* **WORK REQUEST**:
The required output is the exact run of lines below that opens at the line with "Task: Open the ฿1,000.00 high price cell" and closes at the line with "You are a computer-use agent. The".

* **TASK MATERIAL**:

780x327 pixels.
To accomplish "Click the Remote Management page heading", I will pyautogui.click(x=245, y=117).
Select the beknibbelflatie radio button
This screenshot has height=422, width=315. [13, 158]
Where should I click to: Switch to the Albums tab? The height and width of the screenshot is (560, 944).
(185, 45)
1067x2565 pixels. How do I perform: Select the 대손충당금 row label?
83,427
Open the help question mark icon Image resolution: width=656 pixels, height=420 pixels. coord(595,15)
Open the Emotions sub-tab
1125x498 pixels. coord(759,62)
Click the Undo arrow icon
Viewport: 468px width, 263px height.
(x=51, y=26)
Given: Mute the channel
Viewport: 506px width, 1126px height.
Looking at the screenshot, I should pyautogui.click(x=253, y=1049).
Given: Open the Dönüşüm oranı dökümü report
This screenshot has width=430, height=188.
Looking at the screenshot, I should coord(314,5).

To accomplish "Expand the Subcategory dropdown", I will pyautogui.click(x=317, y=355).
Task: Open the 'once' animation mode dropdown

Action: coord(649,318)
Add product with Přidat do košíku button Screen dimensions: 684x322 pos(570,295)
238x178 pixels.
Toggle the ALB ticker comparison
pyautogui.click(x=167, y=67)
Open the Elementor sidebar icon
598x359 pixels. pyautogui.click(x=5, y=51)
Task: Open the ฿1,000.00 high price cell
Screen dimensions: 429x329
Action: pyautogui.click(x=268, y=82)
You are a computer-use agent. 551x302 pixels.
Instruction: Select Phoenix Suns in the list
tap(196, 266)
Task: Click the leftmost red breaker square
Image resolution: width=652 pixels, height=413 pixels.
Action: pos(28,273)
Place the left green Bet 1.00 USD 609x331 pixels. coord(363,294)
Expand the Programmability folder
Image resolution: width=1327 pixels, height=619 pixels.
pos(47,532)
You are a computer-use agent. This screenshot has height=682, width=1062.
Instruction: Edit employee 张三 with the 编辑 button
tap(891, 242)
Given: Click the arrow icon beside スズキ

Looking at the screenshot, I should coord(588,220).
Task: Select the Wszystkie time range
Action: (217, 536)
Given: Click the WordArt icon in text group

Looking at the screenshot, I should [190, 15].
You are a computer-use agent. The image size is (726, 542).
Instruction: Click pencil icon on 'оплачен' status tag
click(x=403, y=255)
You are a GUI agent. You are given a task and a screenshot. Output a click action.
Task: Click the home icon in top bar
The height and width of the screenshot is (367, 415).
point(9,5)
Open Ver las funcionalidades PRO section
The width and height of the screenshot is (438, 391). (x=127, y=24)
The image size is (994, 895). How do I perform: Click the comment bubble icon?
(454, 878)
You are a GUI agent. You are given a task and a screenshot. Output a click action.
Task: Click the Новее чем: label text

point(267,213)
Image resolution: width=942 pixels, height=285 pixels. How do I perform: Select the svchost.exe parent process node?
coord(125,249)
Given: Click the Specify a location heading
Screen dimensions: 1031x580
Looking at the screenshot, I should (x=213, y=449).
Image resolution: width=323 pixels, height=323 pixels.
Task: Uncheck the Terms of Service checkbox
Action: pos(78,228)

* **RESULT FOR THIS TASK**:
Task: Open the ฿1,000.00 high price cell
Screen dimensions: 429x329
Action: pyautogui.click(x=268, y=82)
You are a computer-use agent. 551x302 pixels.
Instruction: Select Phoenix Suns in the list
tap(196, 266)
Task: Click the leftmost red breaker square
Image resolution: width=652 pixels, height=413 pixels.
Action: pos(28,273)
Place the left green Bet 1.00 USD 609x331 pixels. coord(363,294)
Expand the Programmability folder
Image resolution: width=1327 pixels, height=619 pixels.
pos(47,532)
You are a computer-use agent. This screenshot has height=682, width=1062.
Instruction: Edit employee 张三 with the 编辑 button
tap(891, 242)
Given: Click the arrow icon beside スズキ

Looking at the screenshot, I should coord(588,220).
Task: Select the Wszystkie time range
Action: (217, 536)
Given: Click the WordArt icon in text group

Looking at the screenshot, I should [190, 15].
You are a computer-use agent. The image size is (726, 542).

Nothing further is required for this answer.